Eramuslim – Ekonom Institute Depelovment Of Economics and Finance (INDEF) Bhima Yudhistira menilai kebijakan impor pangan, khususnya beras justru membuktikan bahwa data pemerintah soal surplus beras selama ini tidak bisa dipercaya.
“Ada isu misskoordinasi juga di internal Pemerintah antara Menteri Pertanian dan Bulog,” ungkap Bhima Yudhistira kepada wartawan di Jakarta, Kamis (08/02/2018).
Sebenarnya, terang Bhima, gejala kenaikan harga beras sudah lama terlihat sejak bulan November.

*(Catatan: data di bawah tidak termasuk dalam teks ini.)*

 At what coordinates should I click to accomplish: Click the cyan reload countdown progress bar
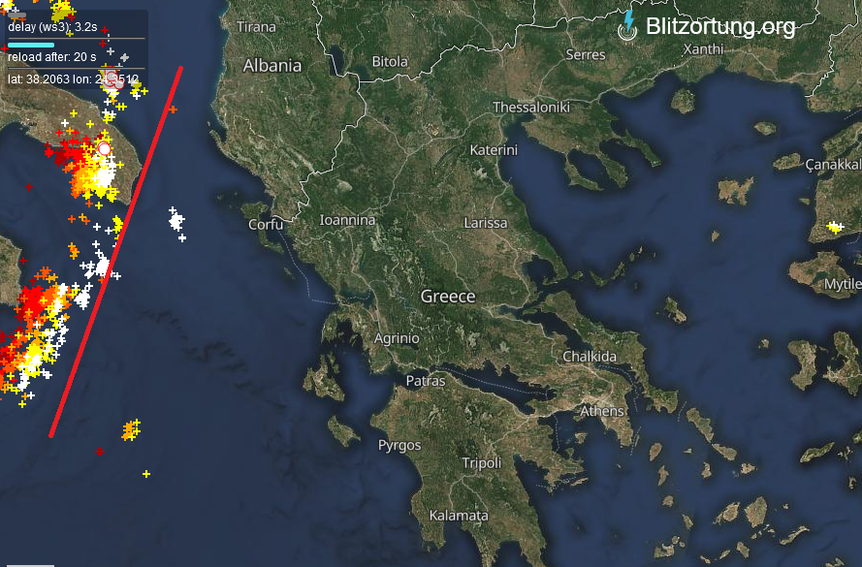(31, 45)
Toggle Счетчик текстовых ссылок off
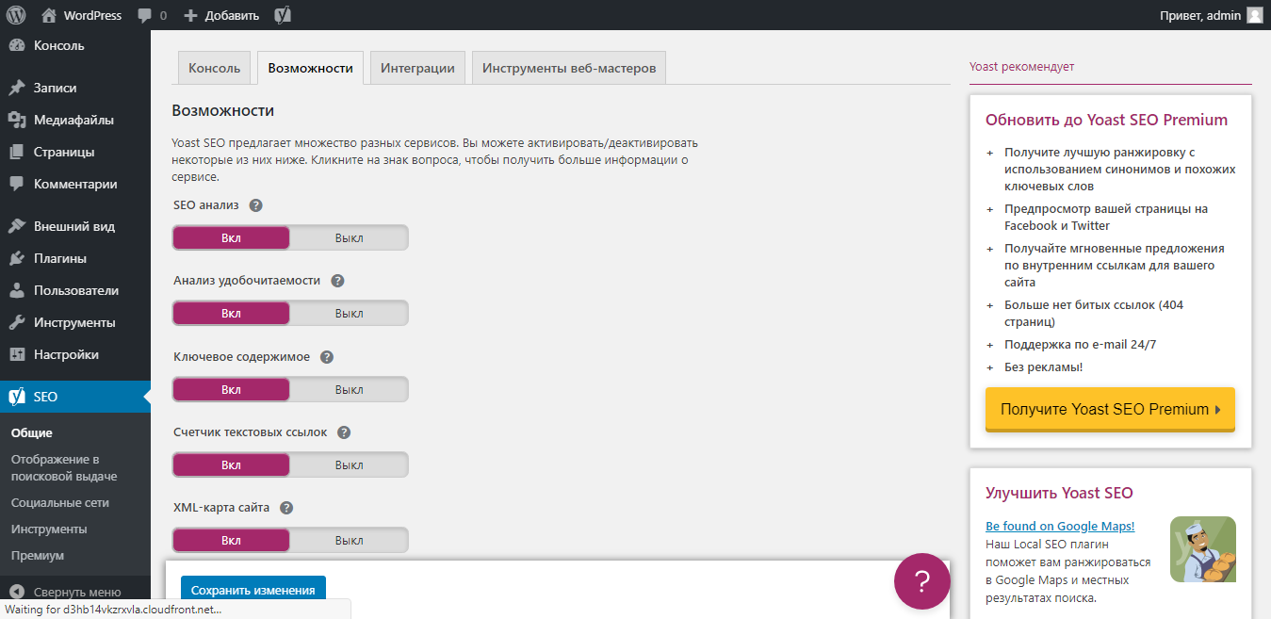The height and width of the screenshot is (619, 1271). pos(349,464)
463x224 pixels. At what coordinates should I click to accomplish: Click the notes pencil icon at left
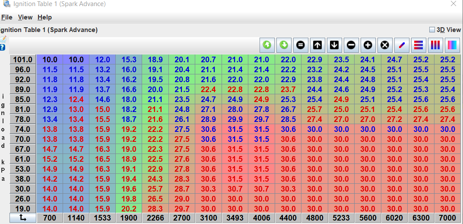[x=3, y=39]
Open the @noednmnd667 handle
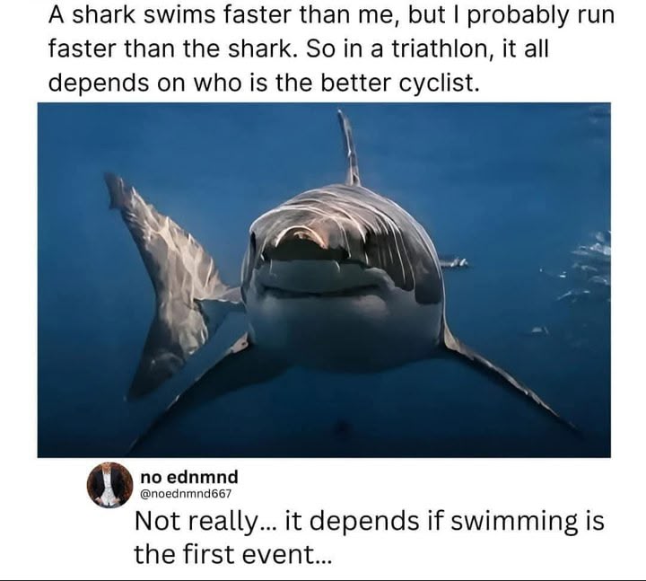The image size is (646, 581). pyautogui.click(x=187, y=493)
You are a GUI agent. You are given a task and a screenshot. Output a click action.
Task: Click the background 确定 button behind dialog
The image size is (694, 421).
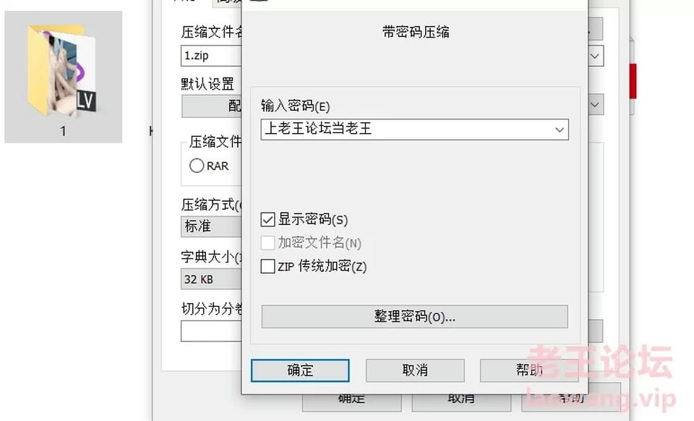pyautogui.click(x=352, y=402)
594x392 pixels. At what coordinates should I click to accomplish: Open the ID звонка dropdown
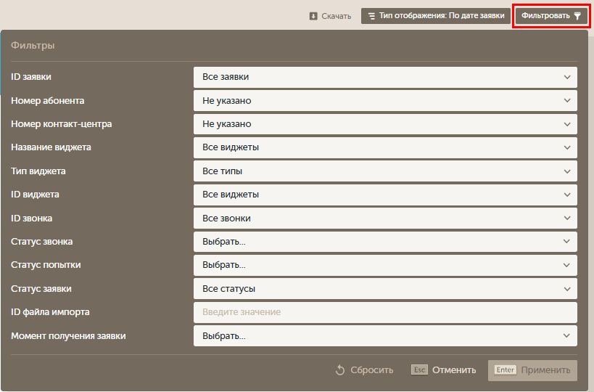384,218
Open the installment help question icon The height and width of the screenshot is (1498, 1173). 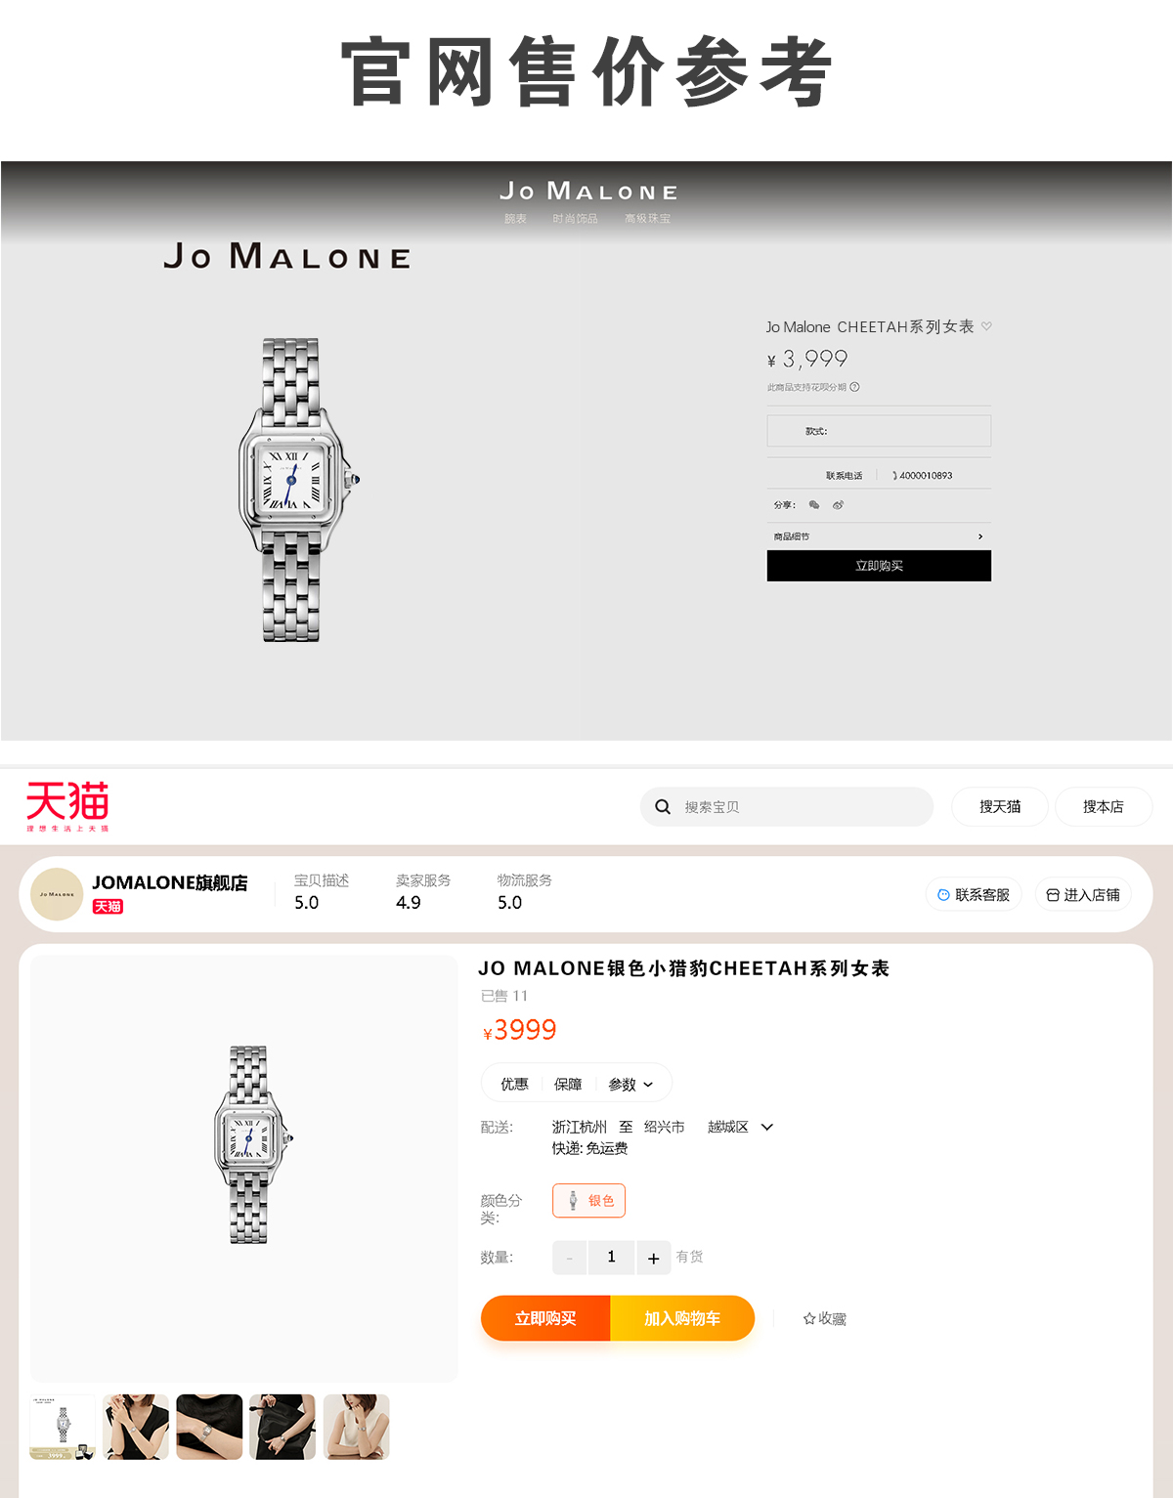coord(854,387)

“Tapi persiapan kurang. Imbasnya kalau impor beras jelas akan merugikan petani. Sekarang dibeberapa daerah mulai masa tanam tapi pasar nanti diguyur beras impor. Mana ada petani yang mau tanam padi? Harga gabah dalam 1 bulan ke depan pasti jatuh disaat petani panen,” tandas Bhima.
Menurutnya, Pemerintah perlu melihat bahwa nilai tukar petani dalam 1 tahun terakhir bisa dikatakan stagnan karena berada dikisaran 101-103.
Sementara upah buruh tani riil terus turun menunjukkan bahwa laju inflasi lebih tinggi dari kenaikan pendapatan yang diterima buruh tani, sambungnya.
“Ini indikator kesejahteraan petani sudah memburuk. Apalagi beras impor masuk,” ujar Bhima.
Padahal, kata Bhima, bulan Maret nanti produksi beras prediksi Kementan mencapai puncaknya.
Pada Maret 2018 produksi padi diprediksi kembali meningkat sebesar 11,9 juta ton GKG , dengan ketersediaan beras sebanyak 7,47 juta ton dan konsumsi 2,5 juta ton.